A eleição do
Papa Francisco foi momento de profunda emoção para os católicos. Emoção porque
o Papa Bento XVI não morreu, renunciou quando sentiu que suas forças faltavam
ante os desafios da Igreja no nosso tempo. E os católicos acolheram seu novo
líder como alguém que irá enfrentar estes desafios. E o Papa Bento XVI teve pesados
desafios desde que assumiu. Ele é teólogo e professor brilhante. Apesar dos
gestos amáveis e fala doce teve uma missão difícil, quase impossível, de
substituir o carismático João Paulo II, uma figura humana extraordinária, um
quase místico e um comunicador sem comparação.
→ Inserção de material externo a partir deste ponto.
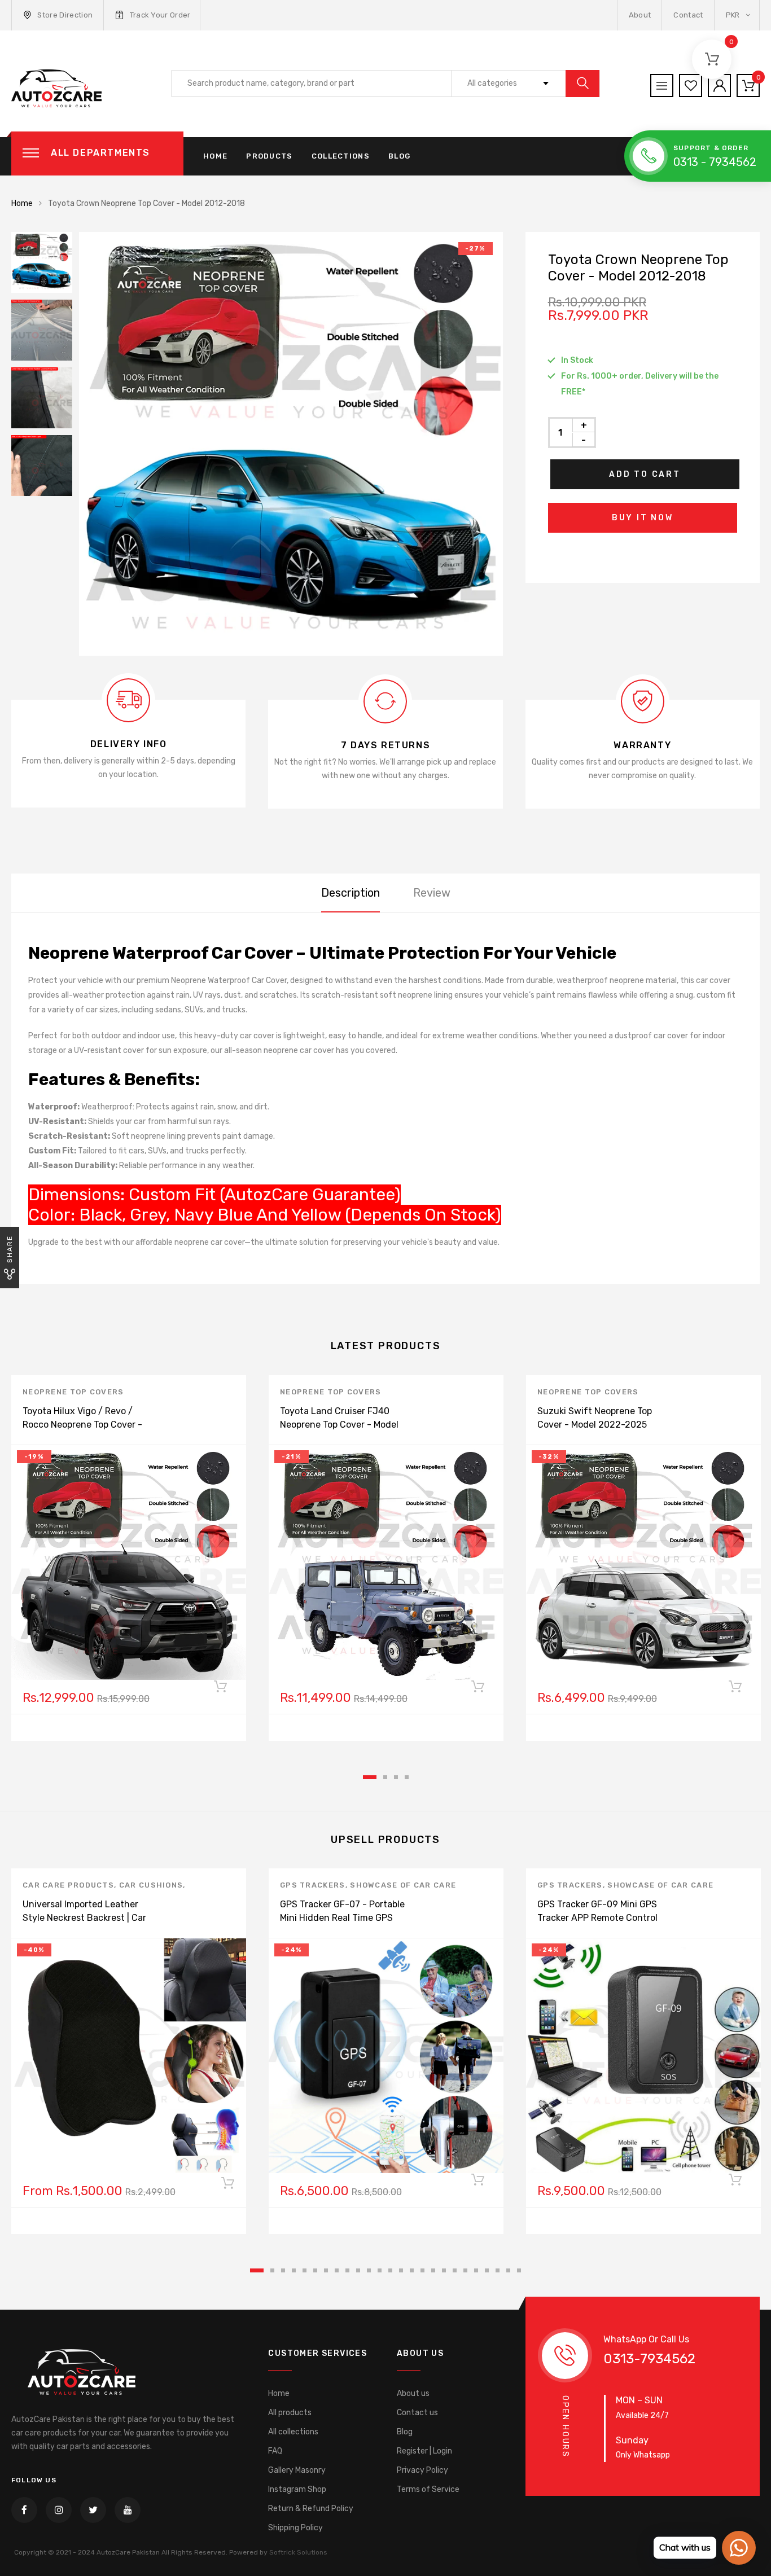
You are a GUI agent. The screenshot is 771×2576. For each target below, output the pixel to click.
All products (290, 2412)
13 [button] (390, 2270)
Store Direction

E Bento XVI teve ainda um particular
desafio que desagrada qualquer intelectual do nível do agora Papa emérito,
enfrentar a burocracia e a maldade incrustada na Igreja sob a forma de
corrupção no Banco do Vaticano e pedofilia no clero. É preciso mais que vontade
férrea para uma missão destas, é necessário ter a alma fria de administrador
eficiente e possuir muita força física. E o Papa Bento não possuía nenhuma das
duas coisas. Sua renúncia foi testemunho de humildade, de consciência dos
próprios limites e confiança de que Deus encontraria um modo de inspirar a
Igreja depois de seu gesto.
O Papa
Francisco chega para enfrentar estes desafios e muitos outros. Para a
burocracia corrupta da Santa Sé anuncia uma Igreja pobre, sem ostentação. E
lembra em seu nome um dos mais queridos santos da Igreja Católica: o pobre de
Assis. O jovem Francisco cuja experiência de Deus o fez migrar para níveis
elevados de espiritualidade. Um patamar onde a fome e a sede quase não o
alcançavam, e a tentação do poder e da riqueza nem sequer se aproximavam. Um
jovem que agradecia com entusiasmo a Deus pelo pão simples sobre a mesa e pela
roupa singela que o protegia do frio. Francisco de Assis é modelo de
espiritualidade e bondade em conformidade com os ideais do evangelho. Ele soube
viver o Reino de Deus no amor aos outros e na simplicidade.
A figura de
Francisco de Assis é modelo de espiritualidade e humanidade. Como modelo indica
que o homem não necessita consumir crescentemente, possuir o corpo coberto por
roupas finas e jóias, nem ser escravo do corpo para ter dignidade e valor. A
dignidade está em escolhas livres e responsáveis. O Papa Francisco começa dando
profundo testemunho de espiritualidade. Se ele ajudar as pessoas a entenderem
isto, talvez diminua no mundo o hedonismo angustiado de nossa época que é
impossível sustentar, mesmo que o capitalismo produza como nunca. Uma época em
que para se sentir pessoa humana é preciso amealhar coisas, trocar
quinquilharias, muitas vezes em detrimento da vida, dignidade e valores.
O espírito
evangélico e a simplicidade pessoal ancorado na ideia de que todos somos filhos
de Deus não nos tira, avalio, a obrigação de produzir riqueza para assegurar a
sobrevivência material e a prosperidade social. Isto revela que a elevação da
espiritualidade não significa condenação da riqueza e do trabalho produtivo
como fizeram setores da Igreja depois do Concílio de Trento. Desejo que a vinda
do Papa Francisco seja um tempo de acolhimento delicado aos homens que sofrem
buscando o que não encontrarão no acúmulo ansioso e gozo irresponsável. Espero,
mais ainda, que a espiritualidade elevada de Francisco de Assis não sirva para
alimentar setores renitentes e sobreviventes do Concílio de Trento que
renasceram no marxismo travestido de Teologia da Libertação. Já se escuta neste
grupo o jubilo pelo afastamento do agora Papa emérito, porque ele combateu e
desmontou no campo intelectual a Teologia da Libertação. Espero que também não se distorça a
espiritualidade elevada do querido pobre de Assis na condenação generalizada da
riqueza, do trabalho, da poupança e da necessidade de fazer no mundo, como na
alma, obra digna do Criador.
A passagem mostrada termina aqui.